Secondo quanto ricostruito, Pechino si sarebbe inserita nella filiera dei fornitori delle imprese. E avrebbe piazzato dei chip nelle schede madri prodotte da Supermicro, una delle componenti più importanti dei mega-computer che custodiscono i dati. Per Bloomberg, le società coinvolte sarebbero a conoscenza dell’attacco, tanto da aver aperto inchieste interne e aver avvertito le autorità statunitensi.
Amazon, scrive Bloomberg, sarebbe venuta a conoscenza della compromissione nel 2015, durante le trattative per l’acquisizione (poi conclusa nel settembre dello stesso anno) di Elemental Technologies, società americana specializzata in server ad alte prestazioni per i video.
Il gruppo di Bezos aveva affidato a una società il compito di esaminare i conti e i prodotti di Elemental: avrebbe scoperto un chip non previsto dal design originario della scheda madre e avvertito le autorità Usa. L’indagine sarebbe durata tre anni e avrebbe individuato la falla nella filiera di Supermicro.
Anche Apple avrebbe scoperto i chip nel 2015 e segnalato il problema all’Fbi. In quel momento si stima ci fossero 7mila server con schede Supermicro nella rete della Mela. Poco più di un anno dopo, Apple ha rotto i rapporti con il suo fornitore
Apple e Amazon hanno rifiutato con forza la tesi di Bloomberg. Il gruppo guidato da Jeff Bezos ha definito “falsa” l’accusa che l’azienda fosse a conoscenza della compromissione. Il colosso sostiene di “non aver mai trovato manipolazioni hardware o vulnerabilità nei propri server”.
E la smentita è arrivata anche da Supermicro: “Non siamo a conoscenza di alcuna indagine su questo argomento, nè siamo stati contattati da alcuna agenzia governativa a questo riguardo”.
Se l’attacco fosse confermato, si tratterebbe della più grande offensiva promossa da uno Stato e passata non da software (come i malware) ma da hardware. I chip, scrive Bloomberg, avrebbero avuto una dimensione simile a un chicco di riso. Ma, nonostante la stazza minuta, sarebbero stati in grado di sottrarre dati e infettare i server.
Quando un attacco che si basa sull’hardware, è più difficile da rilevare, è potenzialmente più durevole e non riparabile con un semplice aggiornamento.

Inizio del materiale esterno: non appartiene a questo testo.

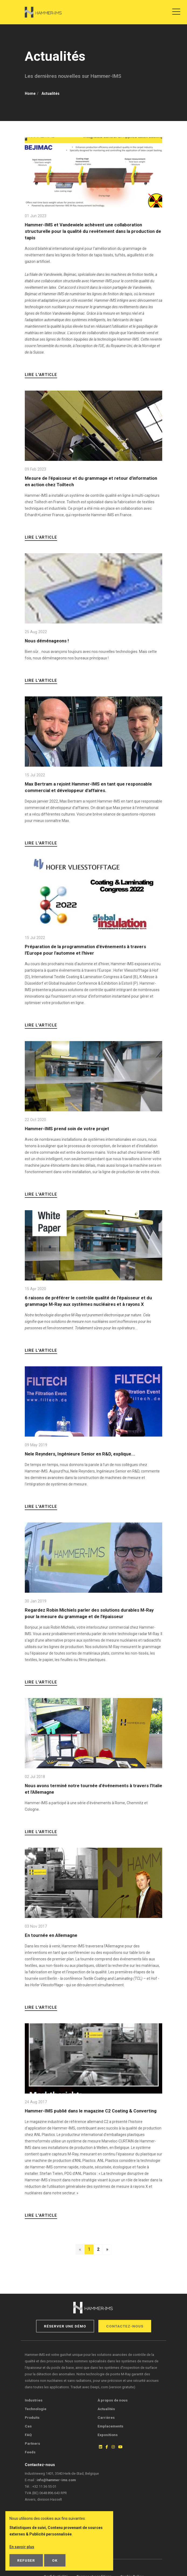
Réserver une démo (65, 2326)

Pechino si sarebbe introdotta nell’anello della filiera meno salvaguardato ma allo stesso tempo più ampio: dalla Cina, infatti, passa l’assemblaggio del 75 per cento dei telefoni cellulari e del 90% dei pc.
A smentire è stato anche il governo cinese. Il ministero degli Esteri ha dichiarato che “la Cina è un difensore della sicurezza informatica” e auspicato di evitare “accuse gratuite” per “condurre un dialogo costruttivo per costruire un cyberspazio pacifico, sicuro e aperto”.
Alle smentite, Bloomberg risponde affermando che “17 persone” hanno confermato la manipolazione dell’hardware. Un funzionario del governo e due interni di Amazon sono le fonti ad aver indicato il coinvolgimento del gruppo.
L’accusa ad Apple sarebbe invece suffragata da sei funzionari e tre collaboratori di Cupertino.